## AIM OF THE TASK
Every entry should be given again exactly, with nothing dropped.

Records from a data collection

★ ★ ★ ★ ★

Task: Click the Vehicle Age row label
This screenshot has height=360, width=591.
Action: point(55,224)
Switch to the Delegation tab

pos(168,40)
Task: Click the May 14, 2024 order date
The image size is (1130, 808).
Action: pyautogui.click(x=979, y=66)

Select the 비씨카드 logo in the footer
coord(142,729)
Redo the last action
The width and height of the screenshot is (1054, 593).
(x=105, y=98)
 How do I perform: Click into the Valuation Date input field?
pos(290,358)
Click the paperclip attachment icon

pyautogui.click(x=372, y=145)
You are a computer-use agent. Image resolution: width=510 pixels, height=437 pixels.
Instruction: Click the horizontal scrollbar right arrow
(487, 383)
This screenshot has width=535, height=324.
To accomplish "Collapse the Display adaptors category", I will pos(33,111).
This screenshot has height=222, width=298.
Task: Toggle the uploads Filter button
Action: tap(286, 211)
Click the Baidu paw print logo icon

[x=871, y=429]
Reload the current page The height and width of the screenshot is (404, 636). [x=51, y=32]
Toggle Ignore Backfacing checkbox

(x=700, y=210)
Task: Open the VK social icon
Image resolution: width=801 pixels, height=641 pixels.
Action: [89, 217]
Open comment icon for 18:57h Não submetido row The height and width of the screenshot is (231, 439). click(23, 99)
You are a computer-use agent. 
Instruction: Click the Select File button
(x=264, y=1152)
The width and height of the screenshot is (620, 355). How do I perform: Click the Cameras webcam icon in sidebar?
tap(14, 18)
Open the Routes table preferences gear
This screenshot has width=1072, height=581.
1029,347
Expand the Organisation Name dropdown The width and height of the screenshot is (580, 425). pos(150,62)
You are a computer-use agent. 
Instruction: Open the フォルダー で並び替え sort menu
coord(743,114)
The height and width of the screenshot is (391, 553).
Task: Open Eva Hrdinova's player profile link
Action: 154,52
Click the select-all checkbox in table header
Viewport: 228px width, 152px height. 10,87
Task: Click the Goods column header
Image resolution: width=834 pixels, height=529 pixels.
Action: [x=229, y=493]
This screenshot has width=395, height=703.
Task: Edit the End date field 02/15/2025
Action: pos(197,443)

★ ★ ★ ★ ★

## TASK ANSWER
Task: Click the Vehicle Age row label
This screenshot has height=360, width=591.
Action: point(55,224)
Switch to the Delegation tab

pos(168,40)
Task: Click the May 14, 2024 order date
The image size is (1130, 808).
Action: pyautogui.click(x=979, y=66)

Select the 비씨카드 logo in the footer
coord(142,729)
Redo the last action
The width and height of the screenshot is (1054, 593).
(x=105, y=98)
 How do I perform: Click into the Valuation Date input field?
pos(290,358)
Click the paperclip attachment icon

pyautogui.click(x=372, y=145)
You are a computer-use agent. Image resolution: width=510 pixels, height=437 pixels.
Instruction: Click the horizontal scrollbar right arrow
(487, 383)
This screenshot has width=535, height=324.
To accomplish "Collapse the Display adaptors category", I will pos(33,111).
This screenshot has height=222, width=298.
Task: Toggle the uploads Filter button
Action: tap(286, 211)
Click the Baidu paw print logo icon

[x=871, y=429]
Reload the current page The height and width of the screenshot is (404, 636). [x=51, y=32]
Toggle Ignore Backfacing checkbox

(x=700, y=210)
Task: Open the VK social icon
Image resolution: width=801 pixels, height=641 pixels.
Action: [89, 217]
Open comment icon for 18:57h Não submetido row The height and width of the screenshot is (231, 439). click(23, 99)
You are a computer-use agent. 
Instruction: Click the Select File button
(x=264, y=1152)
The width and height of the screenshot is (620, 355). How do I perform: Click the Cameras webcam icon in sidebar?
tap(14, 18)
Open the Routes table preferences gear
This screenshot has width=1072, height=581.
1029,347
Expand the Organisation Name dropdown The width and height of the screenshot is (580, 425). pos(150,62)
You are a computer-use agent. 
Instruction: Open the フォルダー で並び替え sort menu
coord(743,114)
The height and width of the screenshot is (391, 553).
Task: Open Eva Hrdinova's player profile link
Action: 154,52
Click the select-all checkbox in table header
Viewport: 228px width, 152px height. 10,87
Task: Click the Goods column header
Image resolution: width=834 pixels, height=529 pixels.
Action: [x=229, y=493]
This screenshot has width=395, height=703.
Task: Edit the End date field 02/15/2025
Action: pos(197,443)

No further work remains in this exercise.